NEWS FROM BERLIN
Up with the rents!
Because of inflation, Germany’s largest housing company Vonovia has announced housing prices will now have to rise as well. And, as a tenant, one must be able to put up with that. People are ranting and raving against the landlords. What could be done? Well, there was a referendum to expropriate the big housing corporations. But then there is Franziska Giffey as mayor of Berlin – an inconsistency, but she cannot be blamed for not implementing the referendum. The renting population should come to terms with the circumstances. It is the only dignified way. Source: nd.
NEWS FROM GERMANY
More minimum wage, more mini-jobs
On Friday, the Bundestag decided to raise the statutory minimum wage to twelve euros per hour as of 1 October. For six million people, this is “possibly the biggest wage jump in their lives”, said Labour Minister Hubertus Heil (SPD). This is actually an expansion of precarious, unsecured employment. Mini-jobbers have neither protection against dismissal nor entitlement to sickness, unemployment or short-time working benefits. Pension insurance is optional. “A sure ticket to poverty in old age,” said Anja Piel from the DGB executive board on Friday. “It hits women, mostly.” Source: jW.
A different approach to transport – the 9-Euro-Ticket
The 9-Euro-Ticket is “a huge opportunity: never has travelling by train been so cheap”. The local transport ticket is “a real hit”; seven million have already been sold and counting. These were the words of Transport Minister Volker Wissing (FDP) and the Federal Government Commissioner for Rail Transport, Michael Theurer (FDP). But that is all that can be said positive about the 9-Euro-Ticket. Criticism of the concrete form of this promotion outweighs the positive. The balance sheet in September will certainly show the system deficiencies, and the problems are already evident. Source: nd.
Republic with brown stains
Even 77 years after the end of the Second World War, there can be no conclusion to the Nazi era. That is why it is justified that the criminals of that time continue to be brought to justice. Currently, a former secretary from the Stutthof concentration camp and a former SS guard from the Sachsenhausen concentration camp are being tried. Of course, one cannot expect much from these trials. Nevertheless, such trials are of great symbolic importance for the victims. They bring to the public’s attention former perpetrators were able to live unchallenged in the Federal Republic for a long time. A Republic with brown stains. Source: nd.
Municipalities demand permanently cheaper local transport services
German municipalities are already demanding for permanent cheaper tickets for public transport. “We don’t need a short public transport during the summer, but a nationwide public transport country,” stated Gerd Landsberg, chief executive of the Association of Towns and Municipalities. The Federation of German Consumer Organisations (vzbv) also called for “consistently low ticket prices” to strengthen local public transport and retain passengers. SPD transport expert Dorothee Martin also mentioned it was clear “we need more money for public transport in the long term”. However, economists such as Veronika Grimm are cautious about a comprehensive cheap ticket. Source: Zeit.

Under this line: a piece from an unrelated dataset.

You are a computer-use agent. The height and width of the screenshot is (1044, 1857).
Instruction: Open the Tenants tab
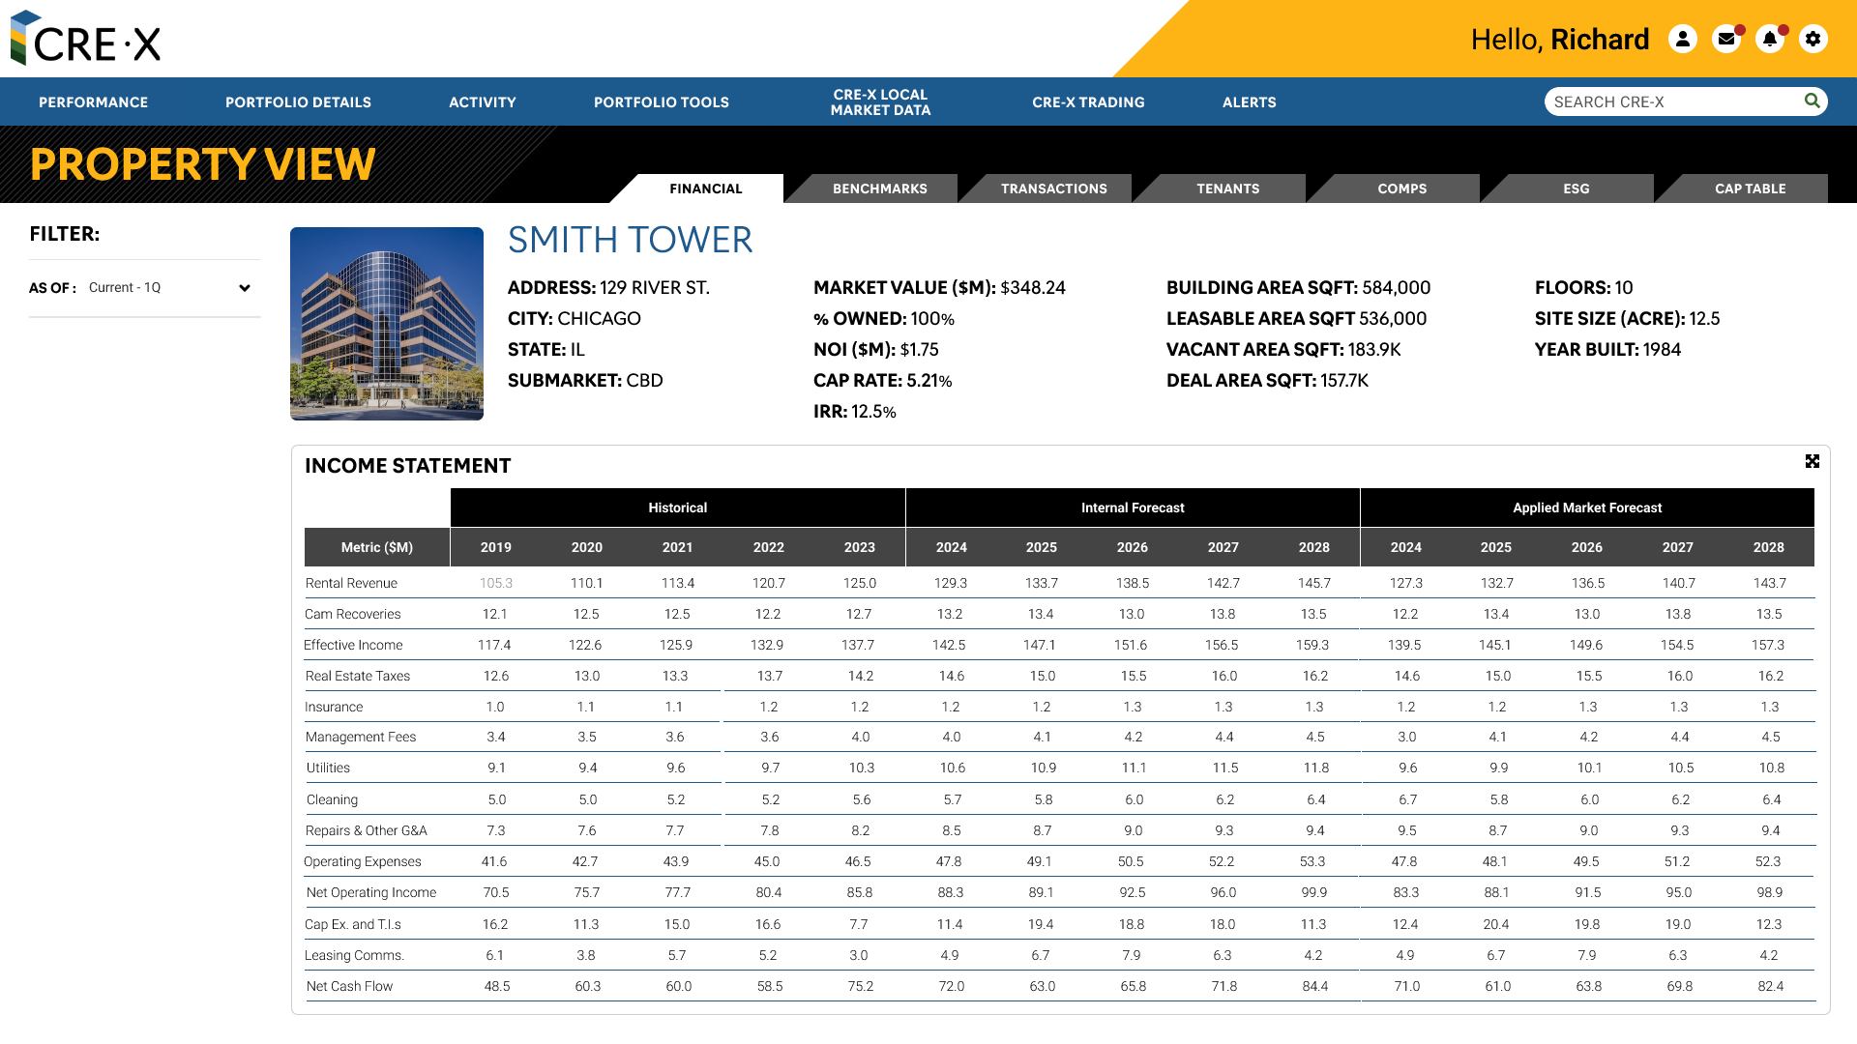(x=1227, y=189)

Anti-Semitism report shows its regularity in Germany
Anti-Semitism is an everyday occurrence in Germany. In the context of the Ukraine war, anti-Semitic narratives have become normalised and can be connected to all social classes and political camps. This is the conclusion of the ninth situation report on anti-Semitism published by the Amadeu Antonio Foundation (AAS) on Wednesday. Moreover, anti-Semitism is a multi-layered phenomenon, which makes more difficult to combat it. In addition to more visibility for the different facets of anti-Semitism, the representatives of the AAS believe that a lot of creativity and, in the context of the war in Ukraine, especially Russian- and Ukrainian-language educational offers are needed. Source: taz.